Kelly Craft, the US diplomat put forward to serve as the country’s next ambassador to the United Nations, has said she respects “both sides” of climate change science.

The remarks made by the US ambassador to Canada have been widely ridiculed following Donald Trump’s decision to nominate her for the UN role.

Framing the scientific consensus on global warming as a debate in which deniers have equal credibility, Ms Craft said: “I believe there are scientists on both sides that are accurate.

“I think both sides have their own results from their studies, and I appreciate and I respect both sides of the science,” she told the Canadian Broadcasting Corporation (CBS) in a 2017 interview.
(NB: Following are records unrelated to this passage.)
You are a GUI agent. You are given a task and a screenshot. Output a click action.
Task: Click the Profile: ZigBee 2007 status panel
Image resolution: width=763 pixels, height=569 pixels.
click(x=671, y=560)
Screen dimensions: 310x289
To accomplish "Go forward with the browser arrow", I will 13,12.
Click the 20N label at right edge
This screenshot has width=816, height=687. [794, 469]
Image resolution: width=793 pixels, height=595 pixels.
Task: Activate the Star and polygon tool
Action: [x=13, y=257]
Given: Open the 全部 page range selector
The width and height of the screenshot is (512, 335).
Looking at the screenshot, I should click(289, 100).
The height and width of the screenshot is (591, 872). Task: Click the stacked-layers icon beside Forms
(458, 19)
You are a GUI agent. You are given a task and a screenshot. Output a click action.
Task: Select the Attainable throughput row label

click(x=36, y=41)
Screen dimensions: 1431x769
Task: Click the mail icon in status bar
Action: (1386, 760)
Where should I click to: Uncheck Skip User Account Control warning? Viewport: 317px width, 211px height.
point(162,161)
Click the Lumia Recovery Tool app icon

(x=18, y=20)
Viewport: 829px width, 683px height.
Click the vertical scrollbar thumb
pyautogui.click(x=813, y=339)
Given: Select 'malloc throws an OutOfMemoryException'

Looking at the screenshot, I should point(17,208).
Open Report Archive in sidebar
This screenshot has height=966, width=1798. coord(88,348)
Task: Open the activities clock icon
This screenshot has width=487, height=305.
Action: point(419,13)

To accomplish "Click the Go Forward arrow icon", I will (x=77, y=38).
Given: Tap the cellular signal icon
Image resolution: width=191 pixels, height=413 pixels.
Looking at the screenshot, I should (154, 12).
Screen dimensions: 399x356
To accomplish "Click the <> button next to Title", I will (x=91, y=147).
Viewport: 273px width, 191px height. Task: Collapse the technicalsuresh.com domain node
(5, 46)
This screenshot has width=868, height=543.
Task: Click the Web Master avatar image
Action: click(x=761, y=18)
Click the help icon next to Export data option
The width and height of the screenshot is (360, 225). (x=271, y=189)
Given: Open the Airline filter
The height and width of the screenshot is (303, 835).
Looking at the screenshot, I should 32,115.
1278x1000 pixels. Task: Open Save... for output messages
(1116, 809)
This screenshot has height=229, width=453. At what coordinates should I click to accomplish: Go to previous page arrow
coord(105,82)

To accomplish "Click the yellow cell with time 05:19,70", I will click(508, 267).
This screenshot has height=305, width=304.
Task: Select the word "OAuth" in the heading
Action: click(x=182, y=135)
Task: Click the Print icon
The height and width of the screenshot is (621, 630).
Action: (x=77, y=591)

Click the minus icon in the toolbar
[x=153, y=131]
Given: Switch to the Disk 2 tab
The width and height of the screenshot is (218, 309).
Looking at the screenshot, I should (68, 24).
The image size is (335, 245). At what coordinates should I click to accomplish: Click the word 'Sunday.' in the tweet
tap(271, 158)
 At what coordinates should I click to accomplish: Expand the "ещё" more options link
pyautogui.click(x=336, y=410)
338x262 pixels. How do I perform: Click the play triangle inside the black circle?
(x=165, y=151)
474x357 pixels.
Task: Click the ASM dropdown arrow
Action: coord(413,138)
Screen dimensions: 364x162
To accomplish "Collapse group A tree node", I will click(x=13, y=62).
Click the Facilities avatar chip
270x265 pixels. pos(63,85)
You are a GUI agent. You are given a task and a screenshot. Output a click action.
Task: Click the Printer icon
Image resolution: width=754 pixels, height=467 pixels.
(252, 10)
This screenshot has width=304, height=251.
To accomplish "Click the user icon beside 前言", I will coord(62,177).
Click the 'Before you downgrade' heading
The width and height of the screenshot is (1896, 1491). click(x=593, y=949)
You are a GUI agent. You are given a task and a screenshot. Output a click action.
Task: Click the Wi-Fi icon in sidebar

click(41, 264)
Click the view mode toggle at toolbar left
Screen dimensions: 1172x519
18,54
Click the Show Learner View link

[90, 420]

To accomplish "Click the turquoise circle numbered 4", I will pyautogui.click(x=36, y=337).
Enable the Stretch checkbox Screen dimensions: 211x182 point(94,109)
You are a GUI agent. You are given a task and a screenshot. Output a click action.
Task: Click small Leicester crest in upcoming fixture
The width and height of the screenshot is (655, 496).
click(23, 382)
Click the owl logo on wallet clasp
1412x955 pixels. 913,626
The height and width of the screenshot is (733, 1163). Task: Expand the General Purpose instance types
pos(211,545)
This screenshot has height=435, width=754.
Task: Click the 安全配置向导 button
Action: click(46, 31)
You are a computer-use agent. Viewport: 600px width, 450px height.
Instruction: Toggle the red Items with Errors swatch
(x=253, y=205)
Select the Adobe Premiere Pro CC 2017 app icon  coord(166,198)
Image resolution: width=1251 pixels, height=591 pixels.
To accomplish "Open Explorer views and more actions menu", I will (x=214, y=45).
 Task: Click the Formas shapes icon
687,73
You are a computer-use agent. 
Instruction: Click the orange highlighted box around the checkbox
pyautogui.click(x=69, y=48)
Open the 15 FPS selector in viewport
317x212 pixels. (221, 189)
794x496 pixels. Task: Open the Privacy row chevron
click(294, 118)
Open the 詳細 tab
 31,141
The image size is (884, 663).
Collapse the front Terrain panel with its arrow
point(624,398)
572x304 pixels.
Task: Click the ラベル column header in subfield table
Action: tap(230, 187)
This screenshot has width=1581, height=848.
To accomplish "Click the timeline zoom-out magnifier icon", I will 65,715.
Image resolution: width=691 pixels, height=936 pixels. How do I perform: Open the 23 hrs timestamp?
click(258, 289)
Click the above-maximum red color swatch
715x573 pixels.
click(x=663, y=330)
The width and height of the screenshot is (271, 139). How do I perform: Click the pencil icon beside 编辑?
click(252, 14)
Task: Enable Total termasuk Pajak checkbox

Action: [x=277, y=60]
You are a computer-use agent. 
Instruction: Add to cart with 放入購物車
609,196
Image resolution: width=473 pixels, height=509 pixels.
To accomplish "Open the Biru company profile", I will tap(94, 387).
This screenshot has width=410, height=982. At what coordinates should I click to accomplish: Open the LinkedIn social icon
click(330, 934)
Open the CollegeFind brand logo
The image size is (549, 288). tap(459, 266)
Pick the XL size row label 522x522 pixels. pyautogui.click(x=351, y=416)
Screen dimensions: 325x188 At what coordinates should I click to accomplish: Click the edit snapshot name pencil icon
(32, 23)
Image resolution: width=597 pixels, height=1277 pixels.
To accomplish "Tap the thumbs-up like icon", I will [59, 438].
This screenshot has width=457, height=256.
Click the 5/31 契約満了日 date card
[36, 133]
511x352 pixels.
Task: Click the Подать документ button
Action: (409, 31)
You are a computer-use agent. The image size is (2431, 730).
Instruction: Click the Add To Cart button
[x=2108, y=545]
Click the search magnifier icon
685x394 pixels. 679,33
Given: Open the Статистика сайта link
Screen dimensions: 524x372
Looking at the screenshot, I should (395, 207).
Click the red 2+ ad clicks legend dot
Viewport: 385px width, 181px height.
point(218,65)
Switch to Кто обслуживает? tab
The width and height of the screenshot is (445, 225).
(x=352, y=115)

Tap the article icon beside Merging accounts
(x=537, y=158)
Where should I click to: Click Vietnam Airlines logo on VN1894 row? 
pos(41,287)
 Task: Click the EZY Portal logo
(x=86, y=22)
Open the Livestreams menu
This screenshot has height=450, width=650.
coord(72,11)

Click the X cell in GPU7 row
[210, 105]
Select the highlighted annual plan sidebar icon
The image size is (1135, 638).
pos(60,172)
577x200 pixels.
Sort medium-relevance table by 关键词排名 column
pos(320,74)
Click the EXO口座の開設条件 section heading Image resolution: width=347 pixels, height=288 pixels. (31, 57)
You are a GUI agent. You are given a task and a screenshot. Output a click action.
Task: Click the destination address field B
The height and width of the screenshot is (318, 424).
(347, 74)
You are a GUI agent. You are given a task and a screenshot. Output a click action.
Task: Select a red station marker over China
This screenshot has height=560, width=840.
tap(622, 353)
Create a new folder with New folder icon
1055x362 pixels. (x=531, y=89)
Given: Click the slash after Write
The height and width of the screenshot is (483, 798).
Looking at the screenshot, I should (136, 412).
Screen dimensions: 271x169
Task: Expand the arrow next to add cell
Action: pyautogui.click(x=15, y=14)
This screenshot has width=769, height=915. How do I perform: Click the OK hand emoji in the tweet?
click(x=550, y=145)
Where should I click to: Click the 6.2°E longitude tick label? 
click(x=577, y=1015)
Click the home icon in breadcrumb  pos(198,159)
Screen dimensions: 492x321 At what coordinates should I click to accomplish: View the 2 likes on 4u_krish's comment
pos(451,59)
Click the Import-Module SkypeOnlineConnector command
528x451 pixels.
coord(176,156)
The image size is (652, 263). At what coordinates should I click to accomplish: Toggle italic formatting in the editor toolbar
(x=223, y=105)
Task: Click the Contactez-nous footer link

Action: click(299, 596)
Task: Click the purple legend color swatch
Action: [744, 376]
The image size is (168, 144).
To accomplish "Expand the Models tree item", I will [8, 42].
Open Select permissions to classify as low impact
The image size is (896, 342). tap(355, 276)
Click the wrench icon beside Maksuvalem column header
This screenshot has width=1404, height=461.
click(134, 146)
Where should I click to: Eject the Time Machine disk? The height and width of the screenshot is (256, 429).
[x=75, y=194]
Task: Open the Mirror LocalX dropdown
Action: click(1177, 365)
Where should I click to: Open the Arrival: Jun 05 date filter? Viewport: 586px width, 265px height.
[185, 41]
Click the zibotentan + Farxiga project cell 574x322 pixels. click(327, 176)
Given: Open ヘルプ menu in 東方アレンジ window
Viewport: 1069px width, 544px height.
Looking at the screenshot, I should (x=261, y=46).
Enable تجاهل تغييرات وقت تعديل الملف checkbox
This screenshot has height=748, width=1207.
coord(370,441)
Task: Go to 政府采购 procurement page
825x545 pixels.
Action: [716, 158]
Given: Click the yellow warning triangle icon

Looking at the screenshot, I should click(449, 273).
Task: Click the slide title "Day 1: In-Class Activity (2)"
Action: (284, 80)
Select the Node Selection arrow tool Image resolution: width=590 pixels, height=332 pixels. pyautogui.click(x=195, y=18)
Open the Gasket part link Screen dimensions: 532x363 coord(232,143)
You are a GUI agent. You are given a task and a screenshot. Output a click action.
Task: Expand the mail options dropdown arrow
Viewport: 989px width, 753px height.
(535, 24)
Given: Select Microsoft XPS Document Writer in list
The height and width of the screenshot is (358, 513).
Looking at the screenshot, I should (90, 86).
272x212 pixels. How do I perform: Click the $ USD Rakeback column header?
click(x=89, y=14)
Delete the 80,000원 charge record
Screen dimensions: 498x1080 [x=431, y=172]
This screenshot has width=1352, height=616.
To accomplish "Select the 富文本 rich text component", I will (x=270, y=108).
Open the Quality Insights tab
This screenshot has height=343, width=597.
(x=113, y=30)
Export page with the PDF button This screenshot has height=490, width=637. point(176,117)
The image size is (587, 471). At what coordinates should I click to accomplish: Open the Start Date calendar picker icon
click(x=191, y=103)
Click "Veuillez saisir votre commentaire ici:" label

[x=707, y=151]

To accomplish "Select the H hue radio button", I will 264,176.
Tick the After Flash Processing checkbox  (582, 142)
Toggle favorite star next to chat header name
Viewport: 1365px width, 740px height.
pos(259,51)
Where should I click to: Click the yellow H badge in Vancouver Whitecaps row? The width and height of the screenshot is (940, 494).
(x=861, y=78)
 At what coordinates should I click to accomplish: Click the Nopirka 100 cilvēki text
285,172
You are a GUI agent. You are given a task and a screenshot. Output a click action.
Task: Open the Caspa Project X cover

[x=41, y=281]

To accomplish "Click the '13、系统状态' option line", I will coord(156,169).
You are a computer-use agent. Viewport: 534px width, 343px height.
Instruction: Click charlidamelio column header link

Ms Craft’s husband, Joe Craft, is the billionaire president of one of the largest coal producers in the US.

He was also a leading critic of the climate change policies imposed by Barack Obama when he was in the White House.

On Friday, Mr Trump said in a pair of tweets that Ms Craft “has done an outstanding job” and he has “no doubt that, under her leadership, our Country will be represented at the highest level”.

The president has his own history of denying the science on anthropogenic climate change. Mr Trump once claimed the phenomenon was a Chinese hoax intended to hurt American exports.

He has also repeatedly confused seasonal weather with climate change, tweeting only last month that a snow-hit US could do with “a little of that good old fashioned Global Warning right now”.

In October, the president told CBS’s 60 Minutes he thought that although the climate might be changing, the climate “could very well go back”.

Both Mr Trump’s and Ms Craft’s views are at odds with the White House’s own National Climate Assessment, which accepts the role human-made emissions play in climate change.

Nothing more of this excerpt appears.